Data records:
----------
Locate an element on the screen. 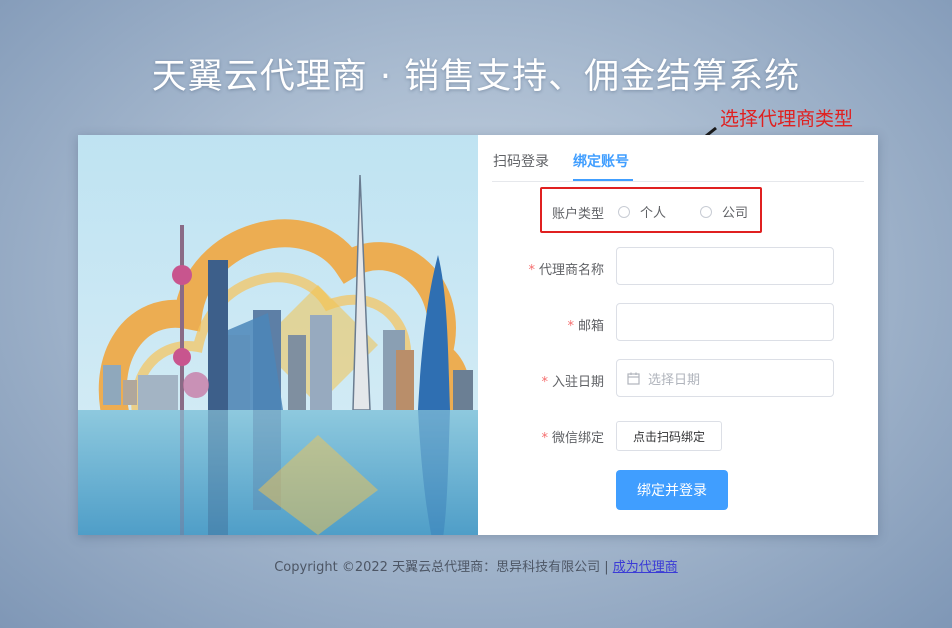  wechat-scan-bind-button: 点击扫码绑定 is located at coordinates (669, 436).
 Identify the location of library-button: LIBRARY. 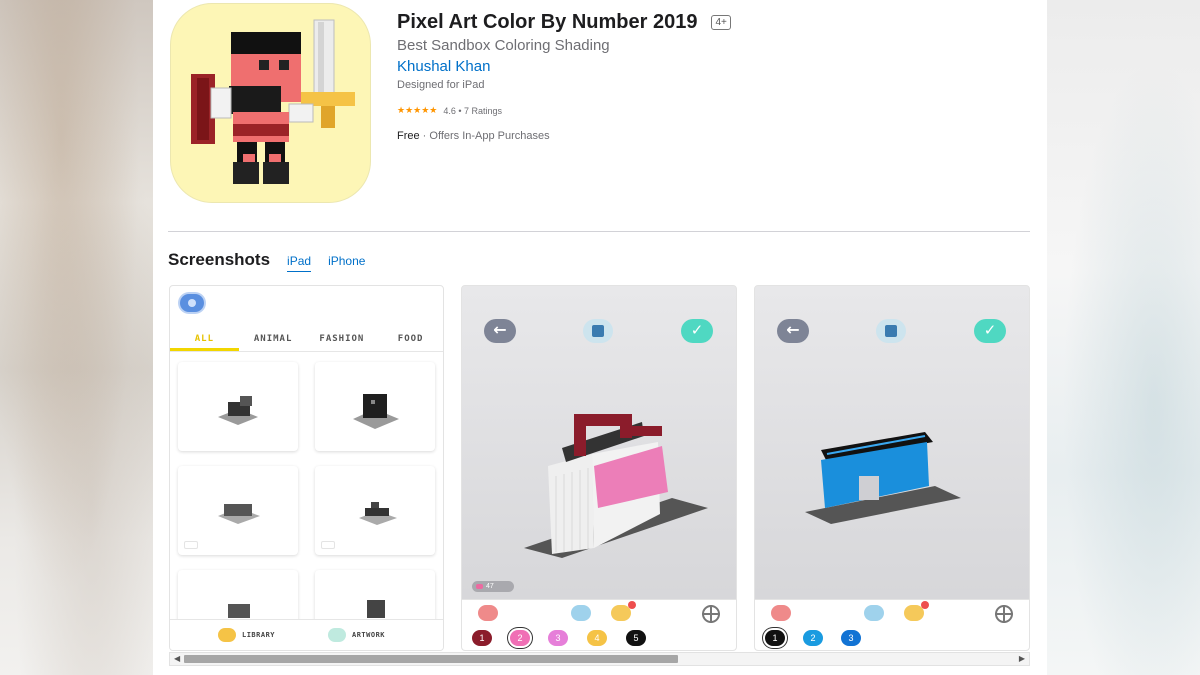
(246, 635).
----------
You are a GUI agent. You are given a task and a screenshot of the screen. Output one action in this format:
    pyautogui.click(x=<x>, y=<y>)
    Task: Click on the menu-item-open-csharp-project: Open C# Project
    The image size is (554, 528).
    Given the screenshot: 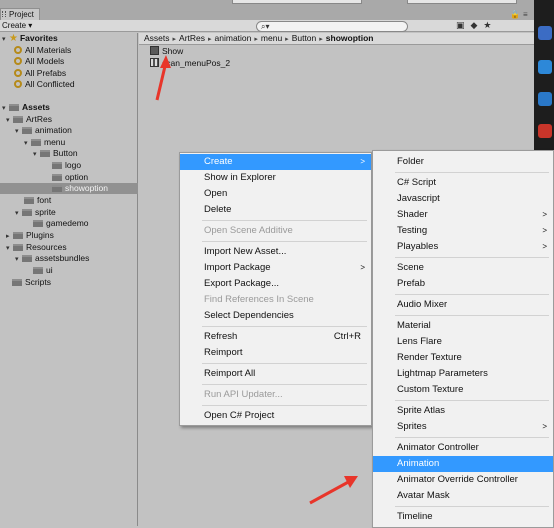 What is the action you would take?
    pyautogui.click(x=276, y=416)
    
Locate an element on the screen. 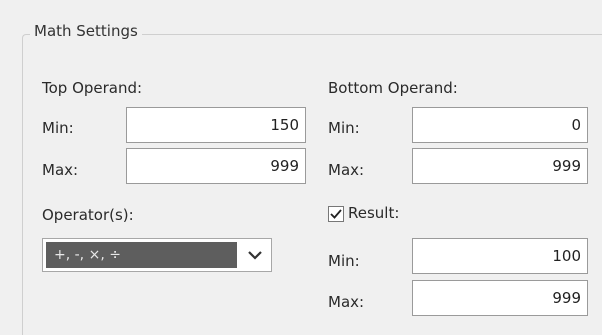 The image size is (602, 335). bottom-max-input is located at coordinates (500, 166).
----------
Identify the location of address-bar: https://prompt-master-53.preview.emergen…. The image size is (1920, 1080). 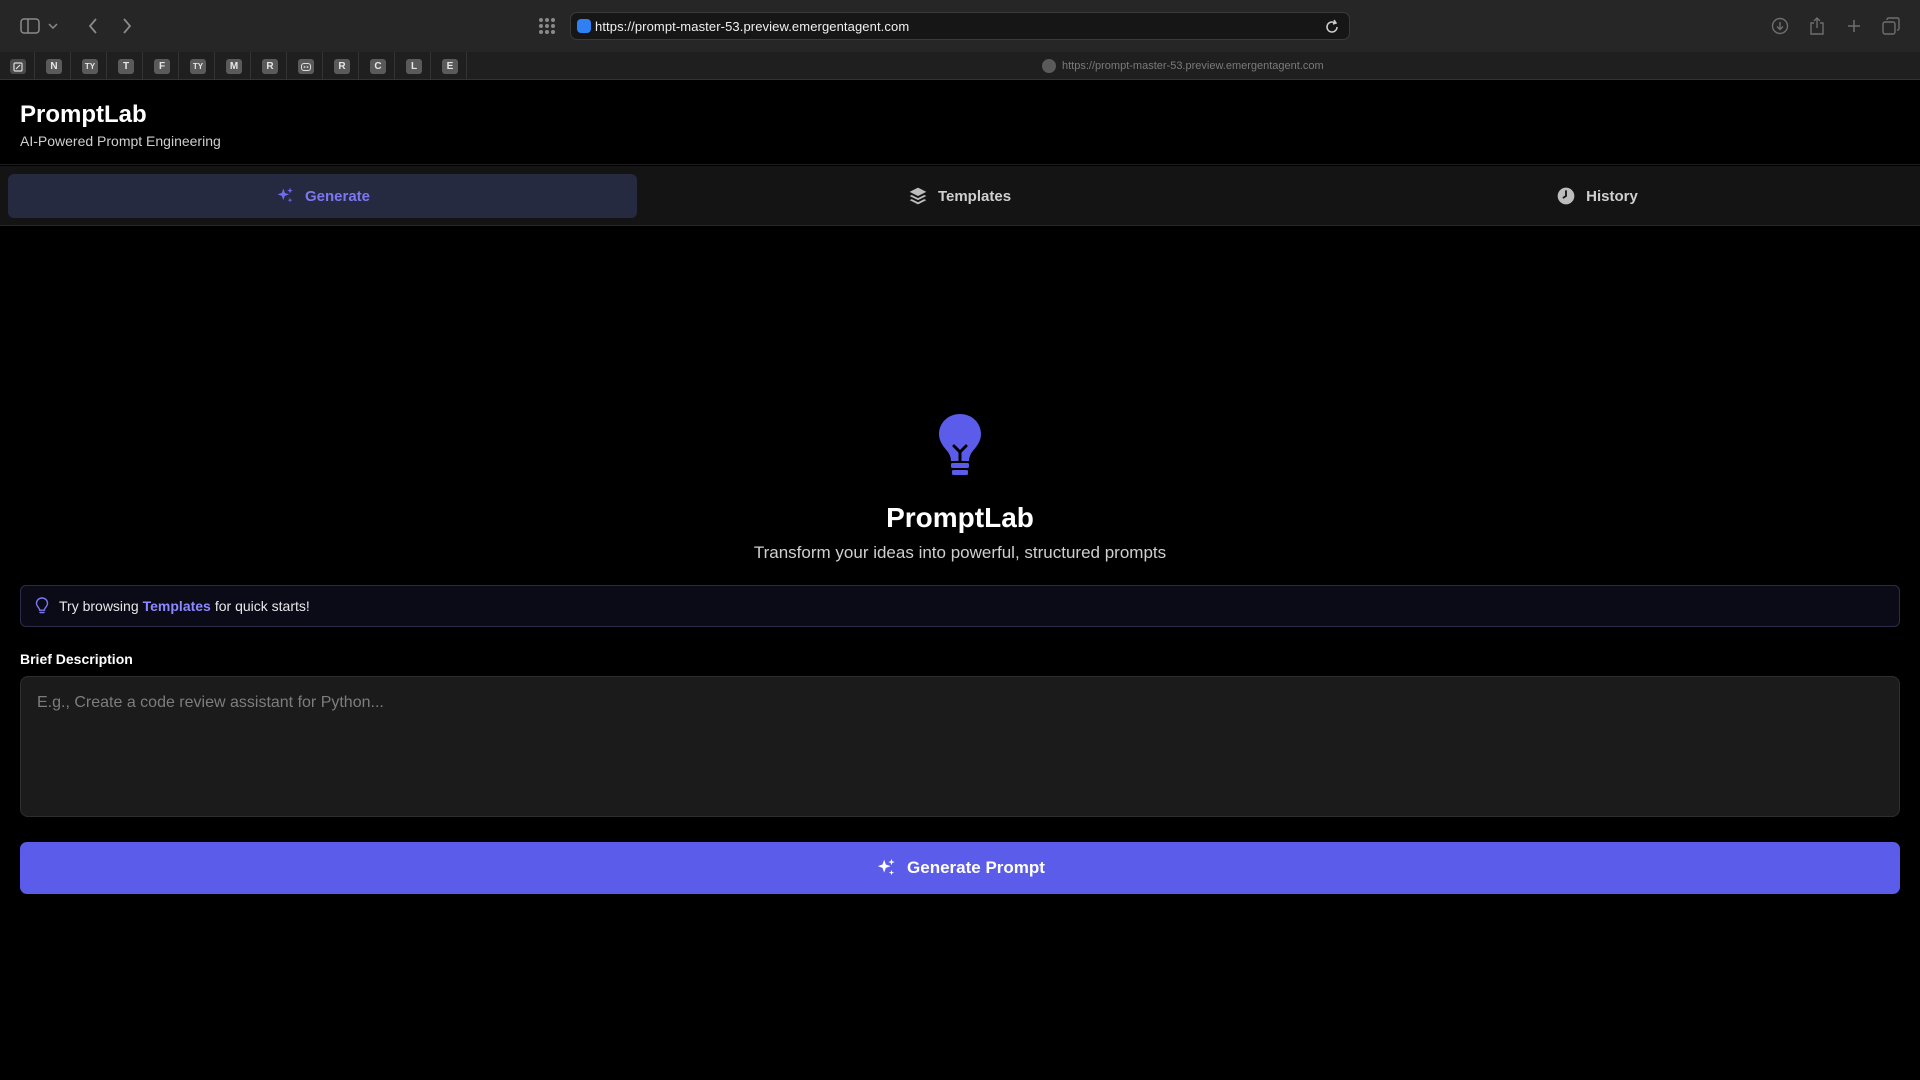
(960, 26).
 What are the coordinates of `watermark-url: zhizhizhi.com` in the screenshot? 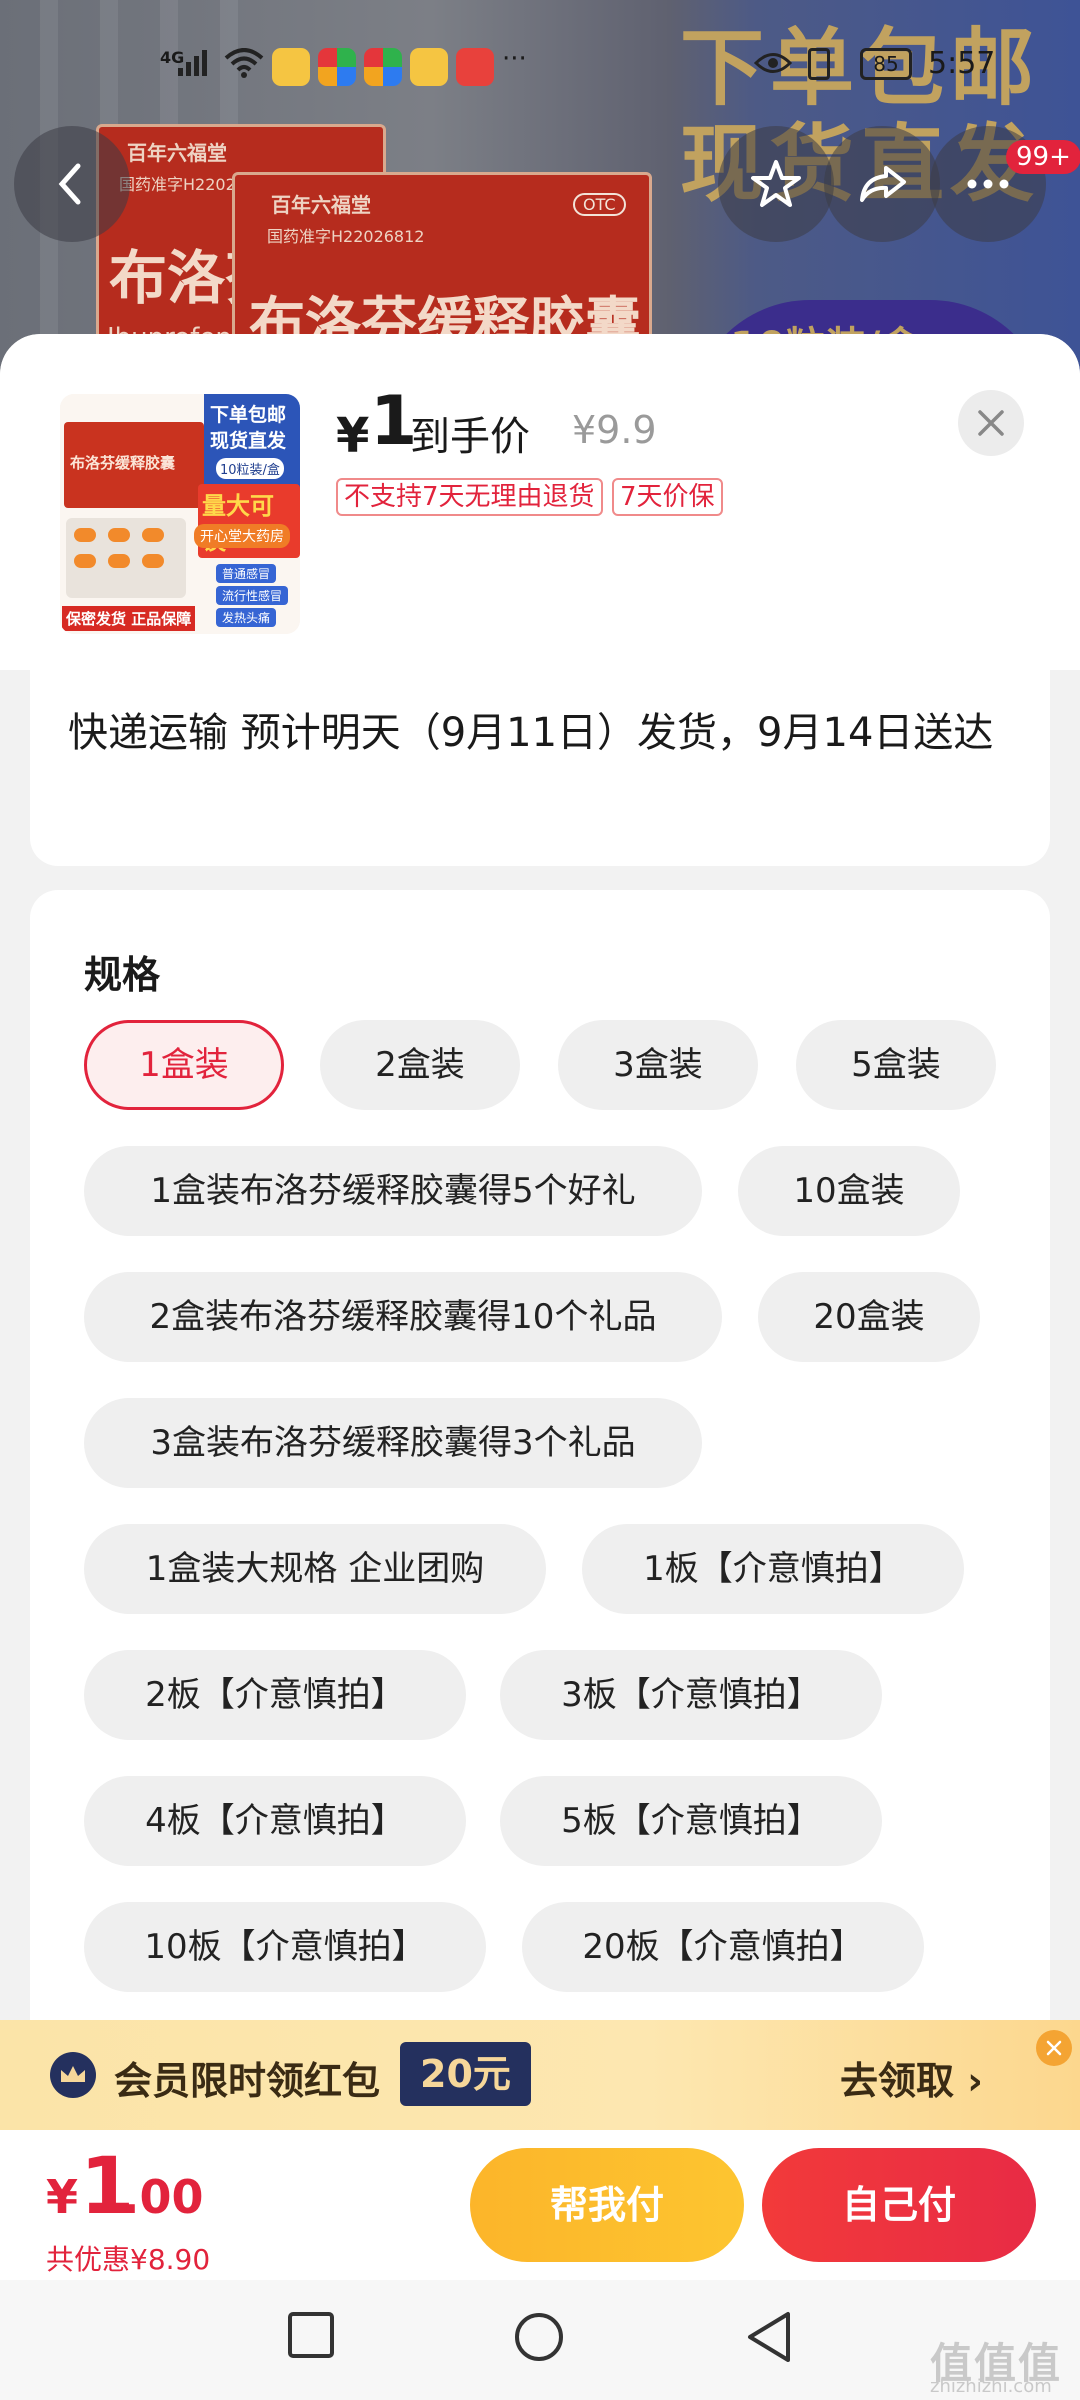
----------
Work task: Arrange the lines from the line with "Identify the location of library-button: LIBRARY." to the line with "(246, 635)." as a Markdown table with the columns Row and Text, skipping blank lines. Leave the pictures out of the table.

Result below:
| Row | Text |
|---|---|
| 1 |  Identify the location of library-button: LIBRARY.  |
| 2 | (246, 635). |